EDGE further states that a Diplom Spetsialista or Specialist's Degree is usually awarded after five to 
six years of study ( or in one year following a diplom bakalavr) and represents attainment of a level of 
education comparable to a master's degree in the United States.4 The entrance requirement for a 
Diplom Spetsialista is a diplom bakalavr, or completion of basic secondary education and a university 
entrance examination. 
The credential evaluation report from Scholaro, Inc. is inconsistent with the credential descriptions in 
EDGE. Neither the Petitioner's academic record nor the evaluation identifies the Petitioner's 
credential as a Diplom Bakalavr or a Diplom Spetsialista. Although the evaluation identifies the 
Petitioner's academic record as a "Diploma of Specialist" equivalent to a U.S. bachelor's degree, this 
is inconsistent with the information in EDGE that a Specialist's Degree requires five to six years of 
study and is equivalent to a U.S. master's degree. The record also does not include evidence that the 
Petitioner met the entrance requirements for either the Diplom Bakalavr or the Diplom Spetsialista, 
such as evidence of completion of basic secondary education or passage of a university entrance 
examination. 
3 AACRAO is a nonprofit professional association of more than 11,000 higher education admissions and registration 
professionals who represent more than 2,600 institutions in over 40 countries. See http://www.aacrao.org/who-we-are. 
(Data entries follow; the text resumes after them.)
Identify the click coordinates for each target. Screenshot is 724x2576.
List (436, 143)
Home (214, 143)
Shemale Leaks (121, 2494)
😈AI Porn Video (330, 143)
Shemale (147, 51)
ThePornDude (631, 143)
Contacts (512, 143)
4 A third credential listed in EDGE is the Diplom o srednem professional'nom obrazovanii (issued before 2006), which 
represents attainment of a level of education comparable to completion of a vocational or other specialized high school 
cuniculum in the United States. According to EDGE, "credit for this study is not accepted at universities in Kazakhstan 
and is terminal/technical in nature." 
4 
As a matter of discretion, we may use opinion statements submitted by a petitioner as advisory. Matter 
of Caron Int'l, Inc., 19 I&N Dec. at 795. However, we may give an opinion less weight if it is not in 
accord with other information in the record or if it is in any way questionable. Id. We are ultimately 
responsible for making the final determination regarding an individual's eligibility for the benefit 
sought. The submission of expert opinion letters is not presumptive evidence of eligibility. Id.; see 
also Matter of V-K-, 24 I&N Dec. 500, 502 n.2 (BIA 2008) ("[E]xpert opinion testimony, while 
undoubtedly a form of evidence, does not purport to be evidence as to 'fact' but rather is admissible 
only if 'it will assist the trier of fact to understand the evidence of to determine a fact in issue."'). 
Given the academic evaluation's inconsistent information regarding the title and equivalency of the 
academic record, the evaluation is of minimal probative value. 
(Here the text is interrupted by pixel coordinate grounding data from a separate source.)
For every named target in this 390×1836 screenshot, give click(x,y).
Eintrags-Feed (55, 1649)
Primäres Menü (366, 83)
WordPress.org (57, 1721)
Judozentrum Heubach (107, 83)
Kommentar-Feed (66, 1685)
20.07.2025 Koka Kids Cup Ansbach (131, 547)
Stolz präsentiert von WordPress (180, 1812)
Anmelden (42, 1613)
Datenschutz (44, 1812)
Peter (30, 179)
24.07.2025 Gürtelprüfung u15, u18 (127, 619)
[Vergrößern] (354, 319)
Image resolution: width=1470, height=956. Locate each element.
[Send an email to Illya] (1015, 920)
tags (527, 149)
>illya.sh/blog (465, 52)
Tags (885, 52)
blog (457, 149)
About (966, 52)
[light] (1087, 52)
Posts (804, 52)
Because we cannot conclude that the Petitioner possesses a foreign education equivalent to a U.S. 
baccalaureate degree, in accordance with 8 C.F.R. § 204.5(k)(3)(i)(B), we cannot conclude that the 
Petitioner qualifies for the requested EB-2 classification. 
Additionally, as required by 8 C.F.R. § 204.5(k)(3)(i)(B), the Petitioner must document his post­
baccalaureate experience "in the form of letters from current or former employer(s) showing that the 
[individual] has at least five years of progressive post-baccalaureate experience in the specialty." The 
Petitioner must establish eligibility at the time of filing. 8 C.F.R. § 103.2(b )(12); Matter ofKatigbak, 
14 I&N Dec. 45, 49 (Comm'r 1971). 
The record includes the Petitioner's employment book listing his employment in various positions 
from 1995 to 2000. Even if we accept that the Petitioner's Diplom is equivalent to a U.S. baccalaureate 
degree, which we do not, the employment book lists only employment that pre-dates the Diplom issued 
in July 2000. 
The record also includes recommendation and support letters from the Petitioner's former employers, 
colleagues, and business partners. However, none of these letters states the dates of the Petitioner's 
employment. Therefore, we are precluded from determining that the Petitioner possesses five years 
of foll-time post-baccalaureate experience as required by 8 C.F.R. § 204.5(k)(3)(i)(B). 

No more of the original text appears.